The word "icon" marks the lines to keep; find each one in the data and copy it.
╭─ Data in this exercise
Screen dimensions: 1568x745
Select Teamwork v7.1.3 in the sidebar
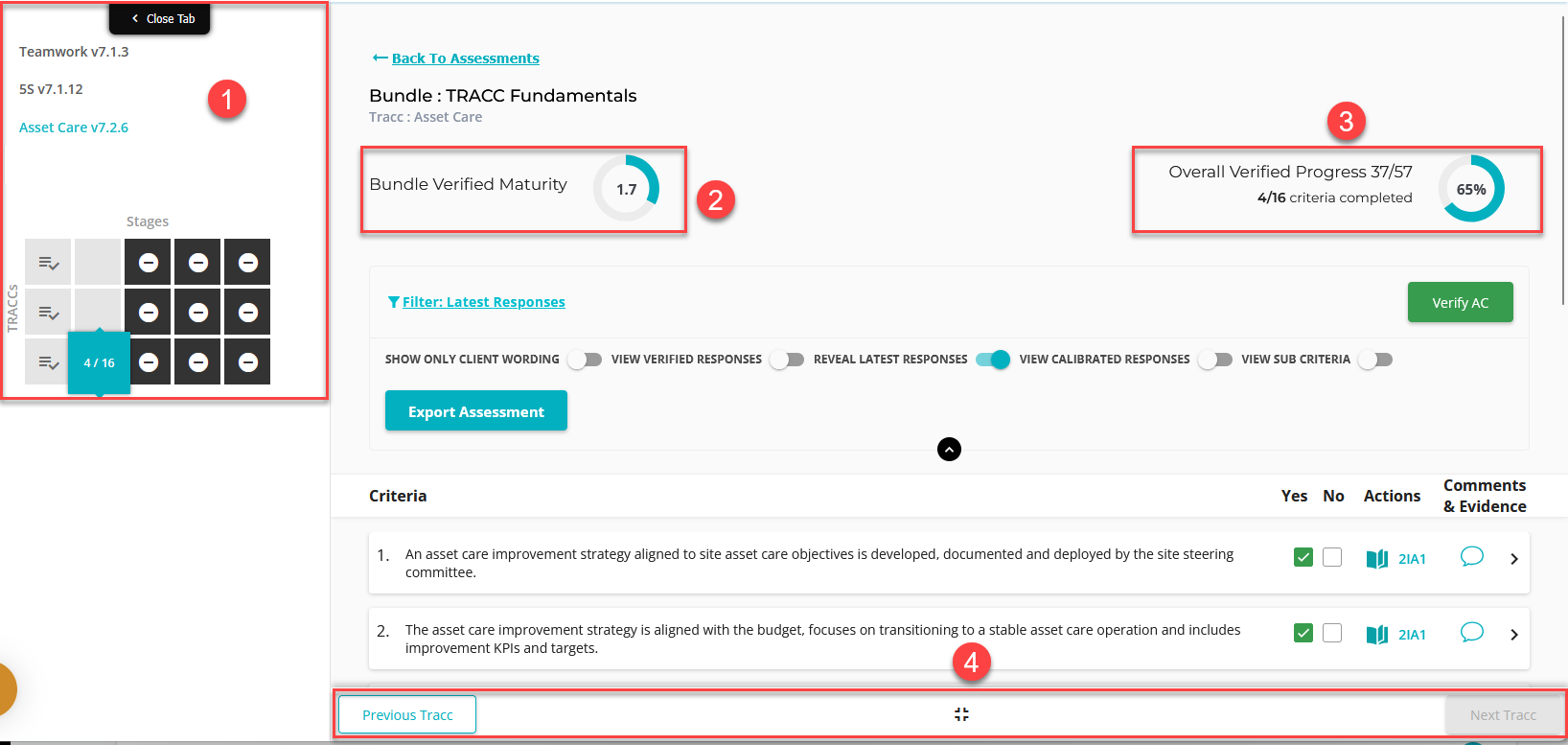[x=74, y=52]
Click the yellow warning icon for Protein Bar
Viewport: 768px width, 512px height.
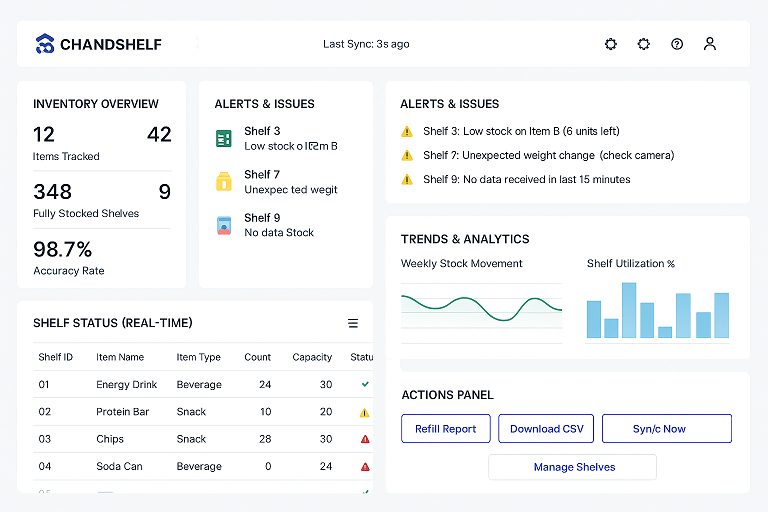(x=365, y=412)
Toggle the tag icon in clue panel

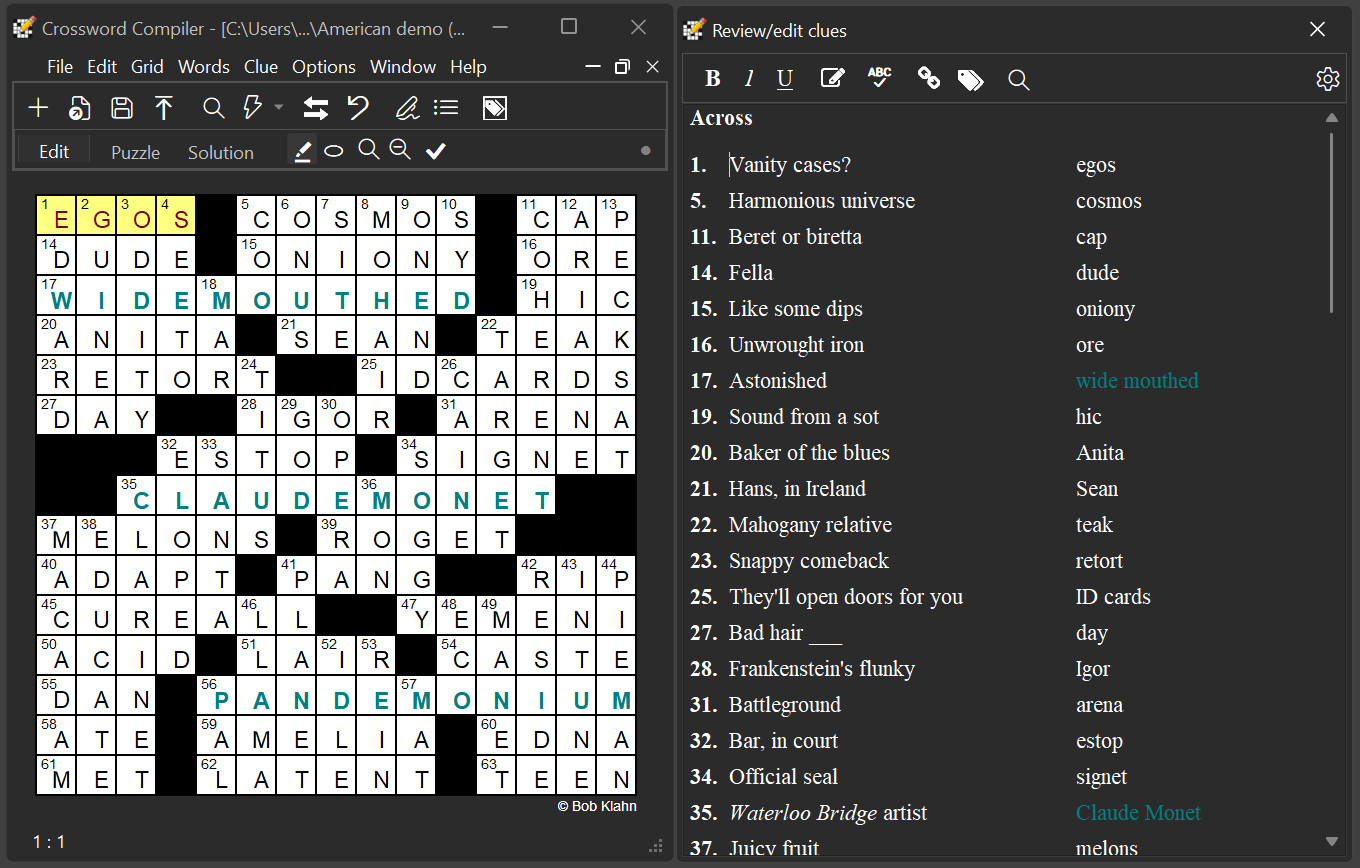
╰─
▶ _Task output_:
Click the yellow warning icon for Protein Bar
Toggle the tag icon in clue panel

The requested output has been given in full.